From the Outside In, "Eat, Drink and Be Fair" at the Artists for Humanity CenterBlogging has become an increasingly complex political terrain, especially when "freebies" are involved. Whether it is the Federal Trade Commission trying to set standards, or bloggers themselves struggling with the line between advertising, reviewing and recommending, it can be infinitely messier than it appears on the surface.
When I began this blog it was never with the intent (or even idea) that I would receive anything free. The goal was simply to share what I already do: find wonderful food, restaurants and recipes that my family enjoys. I also have always tried to focus on independently owned places, to highlight chefs who use sustainable and local foods, the joys of organic food and to emphasize the benefits of shopping at farmer's markets and farm stands.

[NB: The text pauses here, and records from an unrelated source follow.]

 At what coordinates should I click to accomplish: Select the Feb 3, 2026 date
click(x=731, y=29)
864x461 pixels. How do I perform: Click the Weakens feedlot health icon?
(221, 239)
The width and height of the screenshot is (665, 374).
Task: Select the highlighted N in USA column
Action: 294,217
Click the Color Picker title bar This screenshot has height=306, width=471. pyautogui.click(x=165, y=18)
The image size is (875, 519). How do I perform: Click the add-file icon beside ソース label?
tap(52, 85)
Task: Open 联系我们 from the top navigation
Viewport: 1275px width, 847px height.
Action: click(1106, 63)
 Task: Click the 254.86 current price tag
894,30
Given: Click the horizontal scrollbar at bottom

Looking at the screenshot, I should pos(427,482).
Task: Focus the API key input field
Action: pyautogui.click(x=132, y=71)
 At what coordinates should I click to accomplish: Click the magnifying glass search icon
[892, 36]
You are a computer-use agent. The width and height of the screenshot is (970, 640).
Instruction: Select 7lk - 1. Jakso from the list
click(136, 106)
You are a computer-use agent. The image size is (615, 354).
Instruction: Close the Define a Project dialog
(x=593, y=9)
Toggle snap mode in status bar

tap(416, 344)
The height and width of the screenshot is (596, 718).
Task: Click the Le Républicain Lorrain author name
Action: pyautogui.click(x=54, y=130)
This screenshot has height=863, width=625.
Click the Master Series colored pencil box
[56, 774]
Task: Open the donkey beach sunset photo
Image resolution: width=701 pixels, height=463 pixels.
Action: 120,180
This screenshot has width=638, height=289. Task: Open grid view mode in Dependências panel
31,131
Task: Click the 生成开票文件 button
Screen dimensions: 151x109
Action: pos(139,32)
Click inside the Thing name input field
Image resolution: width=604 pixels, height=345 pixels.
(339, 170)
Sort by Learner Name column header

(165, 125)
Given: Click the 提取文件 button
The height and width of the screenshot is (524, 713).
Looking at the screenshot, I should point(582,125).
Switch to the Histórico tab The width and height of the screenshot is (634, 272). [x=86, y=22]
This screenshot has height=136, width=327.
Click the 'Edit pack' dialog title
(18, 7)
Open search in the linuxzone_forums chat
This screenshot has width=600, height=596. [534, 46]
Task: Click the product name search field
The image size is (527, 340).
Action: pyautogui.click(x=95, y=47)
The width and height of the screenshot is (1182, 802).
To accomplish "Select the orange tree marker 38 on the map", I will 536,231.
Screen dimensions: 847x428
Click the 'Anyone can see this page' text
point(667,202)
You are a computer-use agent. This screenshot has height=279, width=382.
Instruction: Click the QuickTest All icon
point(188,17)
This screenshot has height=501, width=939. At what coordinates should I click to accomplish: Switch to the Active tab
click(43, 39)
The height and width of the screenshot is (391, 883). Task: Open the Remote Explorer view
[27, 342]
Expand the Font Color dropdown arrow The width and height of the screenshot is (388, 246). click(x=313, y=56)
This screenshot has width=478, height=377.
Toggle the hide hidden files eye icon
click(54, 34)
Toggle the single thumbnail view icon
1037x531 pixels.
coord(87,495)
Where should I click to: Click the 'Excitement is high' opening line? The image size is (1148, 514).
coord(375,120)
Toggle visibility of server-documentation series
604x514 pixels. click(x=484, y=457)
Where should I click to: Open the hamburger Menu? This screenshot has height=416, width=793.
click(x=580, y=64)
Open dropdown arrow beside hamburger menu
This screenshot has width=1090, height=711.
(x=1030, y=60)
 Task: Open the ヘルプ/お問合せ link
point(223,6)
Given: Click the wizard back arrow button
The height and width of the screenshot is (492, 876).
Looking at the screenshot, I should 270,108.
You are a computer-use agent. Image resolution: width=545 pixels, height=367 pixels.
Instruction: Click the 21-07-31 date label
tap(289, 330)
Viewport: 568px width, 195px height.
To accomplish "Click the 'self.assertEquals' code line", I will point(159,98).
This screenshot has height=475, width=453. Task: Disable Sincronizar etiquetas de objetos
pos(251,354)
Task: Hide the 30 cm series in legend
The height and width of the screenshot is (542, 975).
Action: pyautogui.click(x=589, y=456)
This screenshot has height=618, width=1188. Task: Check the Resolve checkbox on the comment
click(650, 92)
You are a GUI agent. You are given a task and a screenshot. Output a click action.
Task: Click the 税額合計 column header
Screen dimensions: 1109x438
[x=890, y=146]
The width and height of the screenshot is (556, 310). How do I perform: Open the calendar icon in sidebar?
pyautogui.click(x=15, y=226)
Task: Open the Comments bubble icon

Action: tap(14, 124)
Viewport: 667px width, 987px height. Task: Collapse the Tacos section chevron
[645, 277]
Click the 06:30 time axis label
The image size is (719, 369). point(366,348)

So when I am offered the chance to learn more about a socially conscious business, I am more than happy to listen. And, if it includes some free samples, that is simply a wonderful benefit.
That being said, when Green Mountain Coffee invited me to two different events to showcase Fair Trade, I was pleased for a few reasons. First, two of the events featured Will Gilson, a chef that I had followed for a few years. Second, I am a coffee fiend, incapable of starting the day without grinding my beans and sitting with a cup or two. Finally, I have long been a supporter of Fair Trade products, even if I wasn't 100% sure as to what that meant.
The advantage of this opportunity was the chance to learn more about coffee itself and Fair Trade. And, sure, while a skeptic could claim that I was being sold a line, it is hard not to want to support an effort to support an organization that helps local communities to empower themselves and help get themselves out of poverty.
It is hard to condense Fair Trade products to a few lines and their website (as well as Green Mountain Coffee) can give you the full story. However, these events made me aware of a few key points. First, Fair Trade certification itself means that a local community (for example in Kenya, Nicaragua or Sumatra) gets, amongst other benefits: a guaranteed minimum price for their products, support for small scale farmers to organize democratic cooperatives, a "social premium" to help communities improve water, education, health and infrastructure, and education to improve their products themselves. There is also a movement to create have Boston be one of the first "Fair Trade Cities." Again, the criteria is quite extensive, but ultimately it means that Boston would make a concerted effort to get its products from Fair Trade certified communities.
Green Mountain Coffee currently offers over 41 types of Fair Trade certified coffees. On our night at Garden at the Cellar we sampled the Sumatra Lake Tawar and the Kenyan Highlands Cooperatives. These are available at a range of grocery stores, and, yes McDonalds! I prefer the espresso brand, whole bean, as I tend to drink very dark roast coffee. In fact, my favorite GMC type is the espresso for the Keurig coffee brewers.
Yet Fair Trade certification goes beyond coffee and includes vanilla, bananas, honey, cocoa, chocolate, tea and sugar.
At a follow up event, titled "Eat, Drink and Be Fair," 4 chefs were given the opportunity to create courses that focused on these Fair Trade Products. Chef Will Gilson and sous chef, Paul Callahan (from Garden at the Cellar and The Herb Lyceum) prepared "Fair Trade Smoked Sirloin with Banana Squash Puree and Green Mountain Fair Trade Coffee Sunchoke Gravy. I loved the topping of Taza chocolate nibs.
Chef Richard Garcia and sous chef, Matthew Maue (Tastings in Foxborough) offered up a "Sea Urchin and Green Mountain Fair Trade Coffee Vanilla 'Cappuccino'. Despite not loving sea urchin, this dish was creamy and delicious. The coffee added a bitterness that broke the richness of the soup.
From Bambara, Chef Jay Silva cooked a coffee crusted pork tenderloin with a heavenly sweet potato puree.
Finally, the official winner of the event was Peter McCarthy of EVOO in Somerville, created a wonderful Green Mountain Fair Trade Dark Roast Coffee Marinated Duck Breast with Verill Farm's parsnip puree and pickled pumpkins.
I loved the crisped duck skin that he served on top, but the pickled pumpkins were persuasive enough to make me want to hide a few of our jack-o-lanterns!
Other vendors were there as well, such as Ben and Jerry's who shared their fabulous Fair Trade chocolate macadamia ice cream, and OKE Equal Exchange bananas.
The food was wonderful, but the highlight of my night were the moments that we had a chance to hear directly from coffee producers from Guatemala. While my Spanish is amateur, at best, I was able to understand from these men, how much the extra money and support allows their communities to be more healthy and to offer better education to their children.
Lastly, the event was held at the Artists for Humanity Center in South Boston. This was another discovery that I hope to come back to in a later post. The center itself was a beautiful space that made use of recycled materials in wonderful ways. For example, the bathroom was created out of the materials that came from the original structure. It was actually the first LEED certified building in Boston. More importantly, the Center houses art classes and paid art jobs for Boston youth! I am grateful for the chance to have been introduced to this place and what it offers teens.